Local Airport Advisory (LAA) is basically the same service that used to be known as just plain Airport Advisory (AA) years ago. The reason for the change in terminology is that there are two similar types of services that were added over the years called Remote Airport Advisory (RAA) and Remote Airport Information Service (RAIS). Both of these are different because of the fact that they are provided by FSS personnel not located at the airport where the service is provided. Neither of these types of services are available in Alaska so I will not go into any more detail about them here.
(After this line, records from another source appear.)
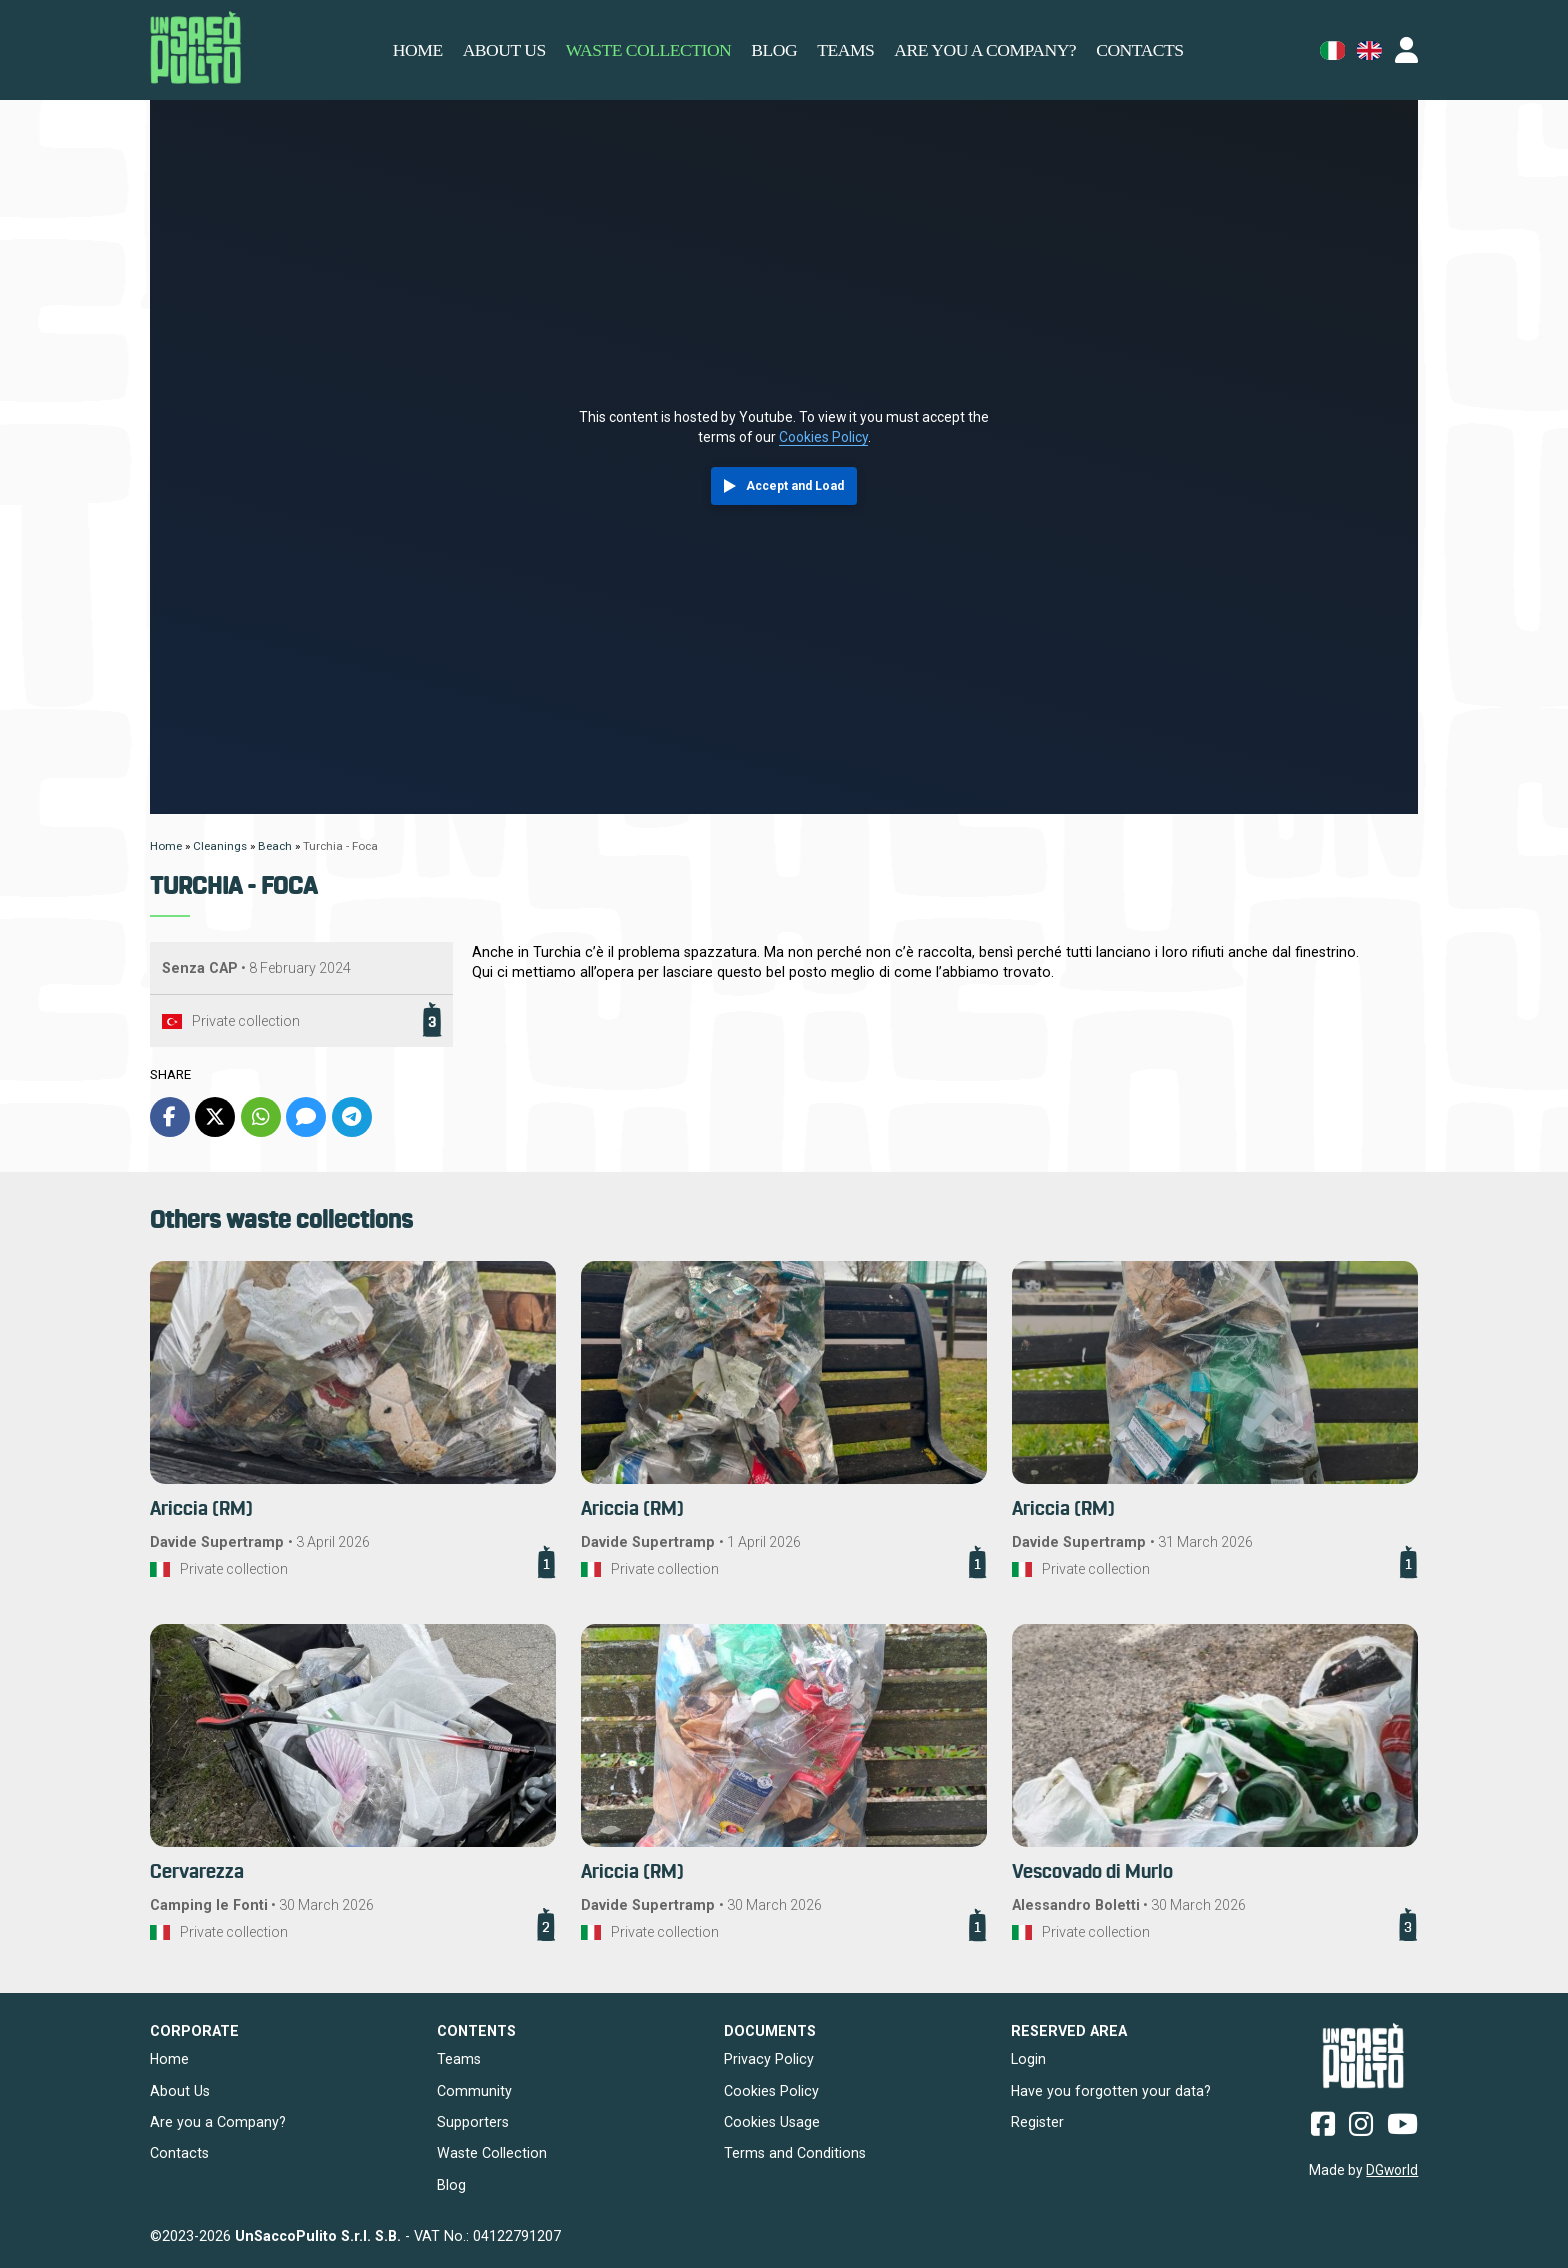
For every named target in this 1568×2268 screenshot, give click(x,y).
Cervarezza (197, 1872)
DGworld (1392, 2170)
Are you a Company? (985, 50)
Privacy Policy (769, 2059)
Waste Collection (648, 50)
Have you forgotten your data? (1111, 2091)
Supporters (473, 2122)
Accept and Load (795, 486)
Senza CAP (200, 968)
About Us (180, 2091)
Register (1037, 2122)
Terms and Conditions (795, 2153)
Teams (845, 50)
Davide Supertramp (219, 1542)
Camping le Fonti (209, 1905)
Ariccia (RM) (201, 1509)
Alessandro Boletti (1076, 1905)
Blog (774, 50)
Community (474, 2091)
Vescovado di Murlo (1092, 1872)
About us (504, 50)
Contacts (1139, 50)
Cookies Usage (772, 2122)
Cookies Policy (823, 437)
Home (418, 50)
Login (1028, 2059)
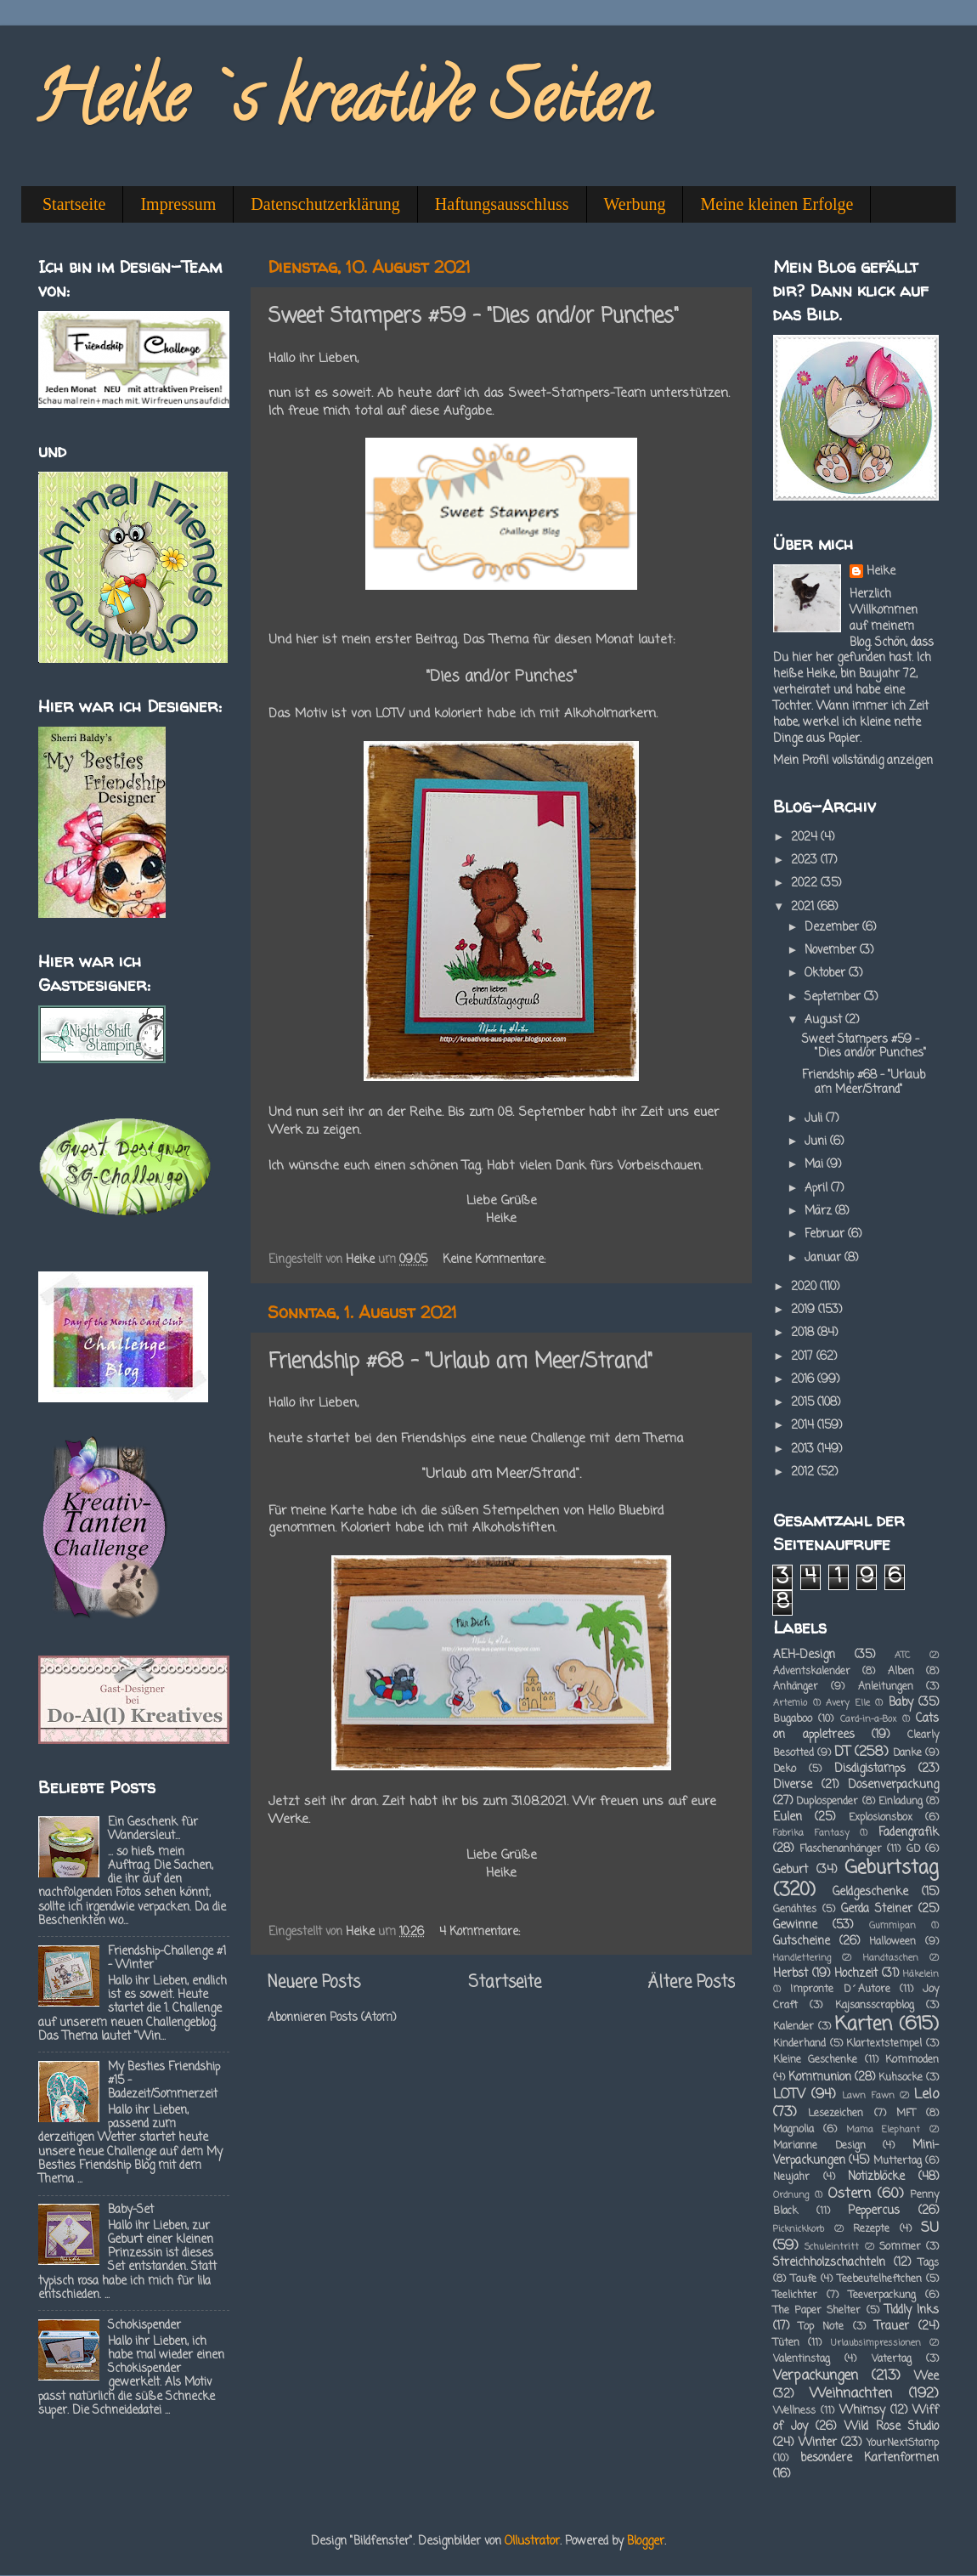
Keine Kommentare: (496, 1260)
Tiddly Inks (911, 2310)
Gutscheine (801, 1941)
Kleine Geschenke (815, 2060)
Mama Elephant (883, 2130)
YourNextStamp (903, 2443)
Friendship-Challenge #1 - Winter (167, 1958)
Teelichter (795, 2295)
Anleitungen (885, 1687)
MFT (906, 2113)
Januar (824, 1258)
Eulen (787, 1817)
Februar (826, 1234)
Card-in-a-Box (868, 1719)
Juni (817, 1142)
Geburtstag (891, 1868)
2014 (804, 1426)
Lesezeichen (835, 2113)
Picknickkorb (798, 2229)
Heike (881, 572)
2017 (803, 1357)
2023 (806, 860)
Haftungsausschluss (502, 204)
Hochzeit (856, 1974)
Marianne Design (819, 2146)
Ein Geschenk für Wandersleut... (153, 1829)
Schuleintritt (832, 2247)
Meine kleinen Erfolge (776, 204)
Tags (928, 2263)
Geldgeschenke (870, 1892)
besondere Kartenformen (869, 2458)
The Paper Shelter (817, 2310)
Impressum (178, 204)
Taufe (803, 2279)
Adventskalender (811, 1671)
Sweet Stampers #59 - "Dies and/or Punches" (473, 316)
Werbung (635, 204)
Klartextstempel (884, 2044)
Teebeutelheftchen (880, 2279)
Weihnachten (851, 2393)
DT (842, 1752)
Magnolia (793, 2129)
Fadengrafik (908, 1833)
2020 (805, 1287)
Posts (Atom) (363, 2018)
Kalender (793, 2027)
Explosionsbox (880, 1818)
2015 (804, 1403)
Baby (901, 1703)
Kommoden (912, 2060)
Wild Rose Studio (891, 2427)
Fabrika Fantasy (811, 1833)
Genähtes (794, 1909)
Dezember (833, 928)
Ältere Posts (691, 1983)
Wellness (794, 2411)
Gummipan (892, 1926)
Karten (863, 2025)
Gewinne (795, 1925)
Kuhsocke (900, 2078)
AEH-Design (804, 1655)
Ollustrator (532, 2542)
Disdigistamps (870, 1769)
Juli (815, 1119)
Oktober (827, 973)
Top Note (821, 2327)
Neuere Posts (314, 1983)
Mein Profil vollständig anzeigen (853, 761)
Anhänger (795, 1687)
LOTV (789, 2094)
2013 (804, 1449)
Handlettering (802, 1958)
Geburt (790, 1870)
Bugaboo (792, 1719)
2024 (806, 837)
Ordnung (791, 2195)
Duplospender (827, 1801)
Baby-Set (131, 2210)
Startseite (73, 204)
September (834, 997)
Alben (901, 1671)
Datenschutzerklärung (325, 204)
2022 (806, 883)
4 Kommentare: (481, 1932)
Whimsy (862, 2411)
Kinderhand (799, 2044)
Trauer (891, 2326)
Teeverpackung (882, 2295)
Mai (816, 1165)
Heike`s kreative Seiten (341, 105)
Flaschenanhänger (840, 1849)
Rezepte (871, 2229)
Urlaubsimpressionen (876, 2343)
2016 (804, 1380)
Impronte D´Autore (839, 1989)
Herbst (790, 1974)
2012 (804, 1472)
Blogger (645, 2542)
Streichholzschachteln (829, 2263)
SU (930, 2228)
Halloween (892, 1942)
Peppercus (874, 2211)
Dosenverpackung (893, 1785)
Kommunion (819, 2077)
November (832, 951)
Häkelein (921, 1974)
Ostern (849, 2194)
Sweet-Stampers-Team (577, 393)
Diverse (792, 1785)
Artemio (790, 1703)
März (820, 1211)
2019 (804, 1310)
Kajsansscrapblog (874, 2005)
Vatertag (892, 2359)
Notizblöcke (876, 2177)
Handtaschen (890, 1958)
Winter (818, 2443)
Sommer (900, 2247)
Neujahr (791, 2177)
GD (913, 1849)
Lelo (926, 2094)
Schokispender (144, 2326)
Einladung (900, 1801)
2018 (804, 1333)
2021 (804, 907)
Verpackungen (815, 2375)
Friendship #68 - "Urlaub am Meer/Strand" (460, 1362)
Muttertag (897, 2161)
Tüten (786, 2343)
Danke (907, 1753)
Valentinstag (801, 2359)
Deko (784, 1769)
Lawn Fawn (868, 2096)
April (818, 1188)
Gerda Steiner (876, 1909)
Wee (926, 2377)
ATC (902, 1655)
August (825, 1020)
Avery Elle (848, 1703)
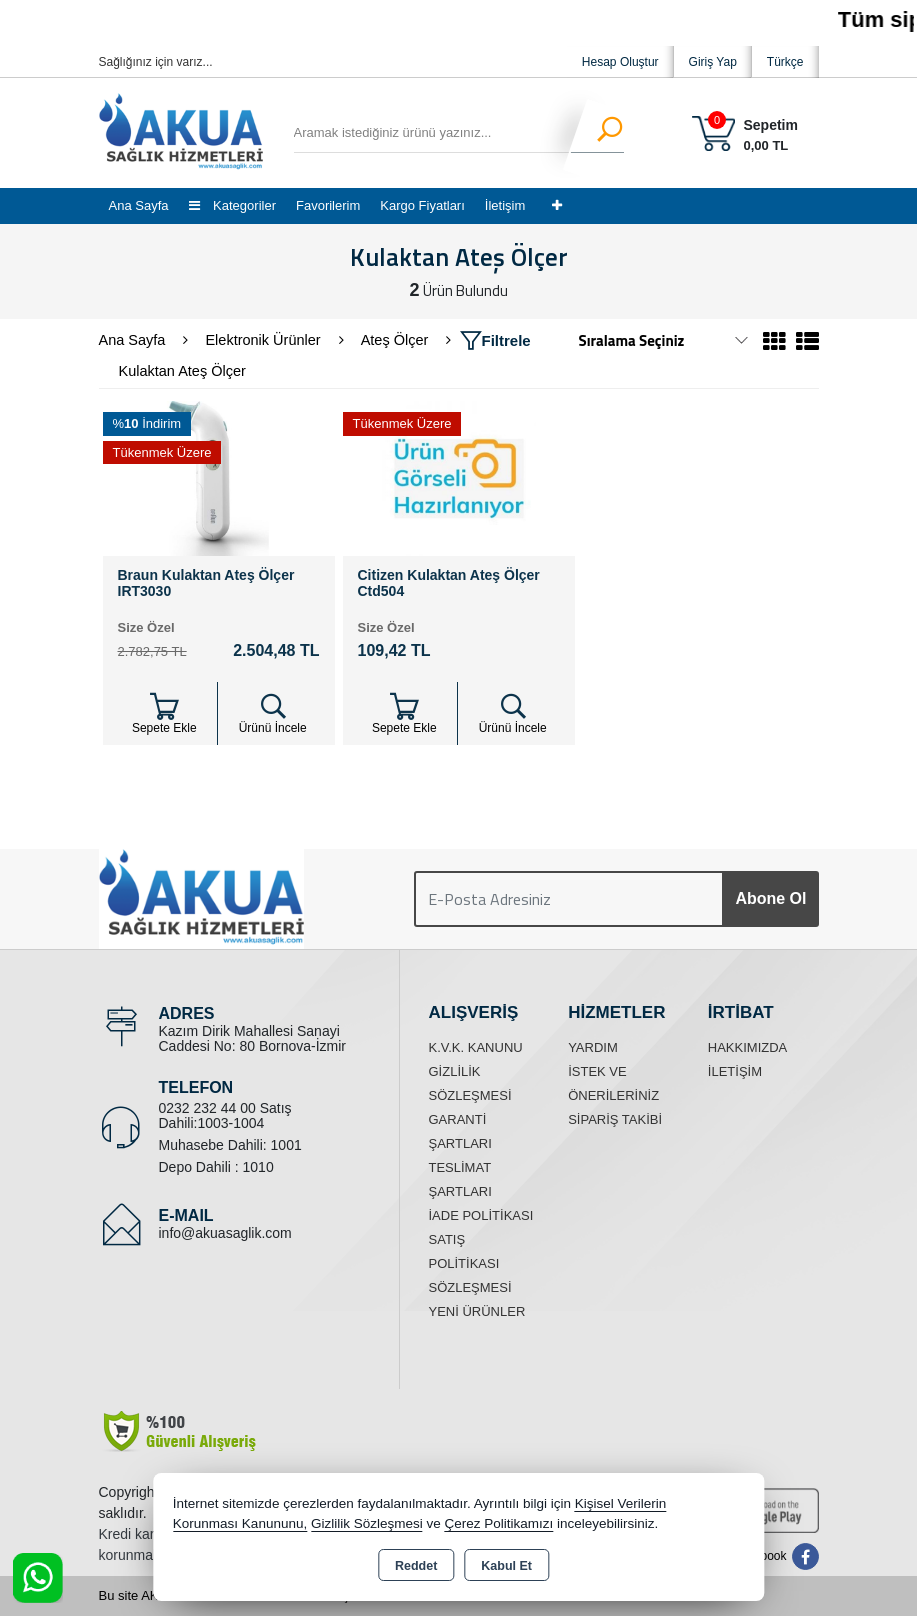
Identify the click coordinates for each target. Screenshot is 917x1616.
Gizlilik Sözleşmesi (367, 1523)
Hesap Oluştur (620, 62)
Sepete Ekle (164, 713)
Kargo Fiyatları (422, 205)
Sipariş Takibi (615, 1119)
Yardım (593, 1047)
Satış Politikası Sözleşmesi (470, 1263)
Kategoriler (232, 205)
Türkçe (785, 62)
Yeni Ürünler (477, 1311)
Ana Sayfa (139, 205)
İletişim (505, 205)
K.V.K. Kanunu (476, 1047)
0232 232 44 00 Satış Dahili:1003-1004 (225, 1115)
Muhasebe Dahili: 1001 (230, 1145)
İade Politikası (481, 1215)
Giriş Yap (713, 62)
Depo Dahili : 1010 (216, 1167)
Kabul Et (506, 1566)
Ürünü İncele (273, 713)
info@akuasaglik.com (225, 1233)
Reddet (416, 1566)
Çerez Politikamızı (499, 1523)
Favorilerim (328, 205)
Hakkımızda (747, 1047)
Local Airport Advisory (LAA) is a service provided by FSS facilities, which are located on the landing airport, have a discrete ground-to-air communications frequency or the tower frequency when the tower is closed, automated weather reporting with voice broadcasting, and a continuous ASOS/AWOS data display, other continuous direct reading instruments, or manual observations available to the specialist. Participation in the program is not mandatory but is encouraged. Safety is enhanced when everyone participates.
The Alaska Supplement lists this service at airports where it is available. Benefits include; weather information, particularly current wind and altimeter setting, favored or designated runway, NOTAM and traffic information, and when requested, special VFR clearances (if conditions allow). Additional details can be found in the Aeronautical Information Manual (AIM) chapter 3, section 5 and chapter 4, section 1.
Some airports in Alaska with LAA service have a relatively new
feature called Automatic
Flight Information Service (AFIS).
This is the
FSS version of an ATIS. AFIS is the continuous broadcast of recorded
non-control information at airports in Alaska where a FSS provides LAA
service. The AFIS broadcast automates the repetitive transmission of
essential but routine information such as weather, wind, altimeter,
favored runway, breaking action, airport NOTAMs, and other applicable
information. The information is continuously broadcast over a discrete
VHF radio frequency (usually the ASOS frequency.)